_To-do list_.
(a) Answer these questions from the newspaper reports on the CAYUGA wreck, giving one answer per line:
(i) In how many fathoms of water did the CAYUGA go down?
(ii) Who commanded the HURD?
(iii) What kept the search expedition in port at Harbor Springs?
(b) Please reproduce the newspaper reports on the CAYUGA wreck word for word, from "The HURD, which" to "Opening of Navigation.", including both.

---- Document excerpt

Chicago, Ill., May 11. -- It appears from the particulars now obtainable that the disaster to the CAYUGA and the HURD yesterday was caused by a heavy fog; The vessels were in the main highway on passage through the Straits of Mackinaw when the accident happened, a very dangerous locality. A sharp lookout was maintained on both vessels and their speed had been reduced. Their signals were not distinguished until they were scarcely 200 feet apart when It was too late to avert a collision. The disaster occurred at 4:30 in the Morning.
The CAYUGA was struck by the bow of the HURD on the starboard side just aft of the bulkhead, and a great hole, six feet deep and two feet wide was torn in her steel side. She was thrown over on her port side by the force of the blow, but righted and began to fill. The bow of the HURD was knocked completely in and she immediately filled with water. The crews of both boats immediately began lowering the life boats and succeeded in saving most of their clothes, as the CAYUGA was 25 minutes in sinking and the HURD remained afloat through her lumber cargo. The crews of both boats remained near the scene for an hour, when the MANOLA came along and picked them up and landed them at Mackinaw.
The CAYUGA went down in 15 fathoms of water about midway between Skillagallee and Waugoshance lights. Capt. Graser was in command of the CAYUGA. This was his third season and the vessel had never met with a serious mishap while under his command.
The HURD, which is an old-timer in lake business, was commanded by Capt. Charles E. Wilson. This is the first season she has been in commission for several years on account dull freights. She is rated at $15,000 and is Insured for $10,800. The underwriters are hard hit. It is estimated that the total insurance on the boats and their cargoes is about $300,000.
      Buffalo Evening News
      Saturday, May 11, 1895

      . . . . .

      Chicago, May 13. -- The expedition which was to have left Harbor Springs this morning to go in search of the sunken wreck of the Lehigh Valley liner CAYUGA was held in port by the northwest gale. The underwriters first want to find the exact condition of the boat and cargo before taking steps towards raising the wreck.
      Buffalo Enquirer
      May 13, 1895
      . . . . .
      Vessel Property Lost Since Opening of Navigation.
      summary of losses from the opening of navigation to June 1, shows that eleven vessels of an estimated value of $521,000 and 19,105 net tons capacity have been lost beyond recovery. The table makes no reference to cargo losses and includes only such vessels as have probably passed out of existence. Two small boats that were ashore, but have been released within the past week or ten days, the SAKIE SHEPARD and QUICKSTEP, are not included in the list, but the steamer Runnels, which burned at Ashtabula, and which will very probably be rebuilt is included. Of course not all of the lost boats in the list were insured up to the value placed on them, and some of them were not insured at all, but the underwriters have had a number of heavy losses from the stranding of steel vessels. However, it is probable that the estimate of nearly $1,000,000 to be borne by underwriters on the lakes thus far this season is entirely too high. It is safe to say that $250,000 will cover all losses thus far incurred by the underwriters on wooden boats and their cargoes, and total losses have been paid on only two steel boats. The table of total losses follows:
Date of Loss. Name of Vessel. Cause. Where Lost. Cap. Net Tons. Value.

--------
---- Data extract

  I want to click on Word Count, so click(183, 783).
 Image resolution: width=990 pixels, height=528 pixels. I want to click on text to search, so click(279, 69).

--------

_Answers to the tasks_.
(a)
(i) 15 fathoms
(ii) Capt. Charles E. Wilson
(iii) The northwest gale

(b)
The HURD, which is an old-timer in lake business, was commanded by Capt. Charles E. Wilson. This is the first season she has been in commission for several years on account dull freights. She is rated at $15,000 and is Insured for $10,800. The underwriters are hard hit. It is estimated that the total insurance on the boats and their cargoes is about $300,000.
      Buffalo Evening News
      Saturday, May 11, 1895

      . . . . .

      Chicago, May 13. -- The expedition which was to have left Harbor Springs this morning to go in search of the sunken wreck of the Lehigh Valley liner CAYUGA was held in port by the northwest gale. The underwriters first want to find the exact condition of the boat and cargo before taking steps towards raising the wreck.
      Buffalo Enquirer
      May 13, 1895
      . . . . .
      Vessel Property Lost Since Opening of Navigation.